A new curtain wall and three new towers are built in the south. The old curtain wall, in the north, is raised and reinforced. The new keep, main tower of the castle, has a stair tower (door and portcullis still standing) and a latrine tower. The 6th level is the parapet walk, encircled by machicolations. The watch tower (with a parapet walk) and the archival tower (with a latrine turret) are a little less high. According to the desire of the Counts of Tancarville, Blandy becomes a place of defence as well as a residence at the threshold of the Hundred Years’ War.
The Residential Castle (16th-17th century)
For two and a half centuries after the Hundred Years’ War, the castle belongs to the most illustrious families of the kingdom : its owners are allied to the Orléans-Longueville, the Bourbons-Soissons, the Savoie and the Nemours families.
The residence is refurbished according to the taste at the time : galleries, jeu de paume (tennis court), comfort fittings, decoration of the dwellings, ornamental garden.
During these two centuries, the outline of the 14th century surrounding walls doesn’t evolve in a significant way anymore. Within the enclosure of the castle, more and more buildings are added. The building work undertaken by the Orléans-Longueville aims to improve the comfort.
The « Ferme des tours » (Farm of the Towers) (1707-1883)
In 1707, the seigneury of Blandy is bought by the Marshall de Villars, owner of the castle of Vaux-le-Vicomte. The castle becomes a farm. The roofs of the towers are taken off and sold. During the French Revolution, the castle is so devoid of all signs of feudalism that it is not sold as a national property.
Towards the Restoration of the Castle (1883 to today)

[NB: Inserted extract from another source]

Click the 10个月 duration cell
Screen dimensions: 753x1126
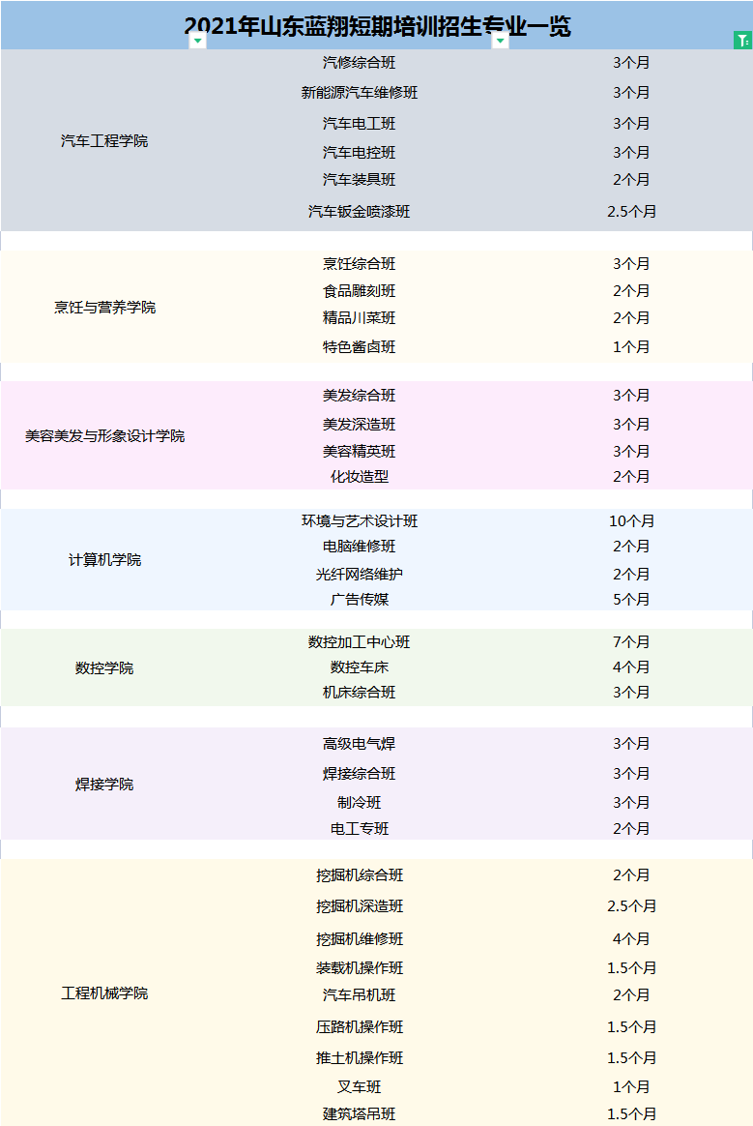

In the middle of the 19th century, the castle ruins arouse the interest of local scholars and of the “Commission des Monuments historiques”. In 1883, the count de Choiseul-Praslin agrees to sell the castle to the municipality thanks to the intervention of its mayor, Pierre-Charles Tuot. The ancient castle is saved being listed as a historical monument in 1889. Its repurchase by the Conseil général de Seine-et-Marne in 1992 is an important reference point of its history, a date which will be remembered in the future.
The first building work is carried out as from 1984. Volunteers clear the monument invaded by vegetation. A village hall created in the auditorium then enables the inhabitants of Blandy to regularly visit the site. The municipality entrusts Jacques Moulin, chief architect for historical monuments, with the study for the restoration of the castle (1986). With the help of the State and the Conseil général de Seine-et-Marne, the roofs of the archival tower and of the north tower are put back in place (1986-1988).
A Project for a Use
After the repurchase of the site by the Conseil général de Seine-et-Marne (1992), all the surrounding walls are restored as from 1993. Archaeological excavations follow : recognition of the ditches, prospecting of the enclosure.
The data, collected by the Service Départemental d’Archéologie (Archeaological service of the Département) (1998-2007), contribute to a better understanding of the site (former Merovingian necropolis), of the monument and its chronology. After a second preliminary study (1998), the last building campaign is prepared with the support of the Île-de-France Region.
This stage (2005-2007) is the most important : achievement of the restoration, construction of the reception building for the public, creation of a permanent exhibition room and of a visit itinerary (layout of the courtyard, visit of the towers and strolling along the curtain walls). Two rooms are also opened in the auditorium in order to host a cultural programme of quality.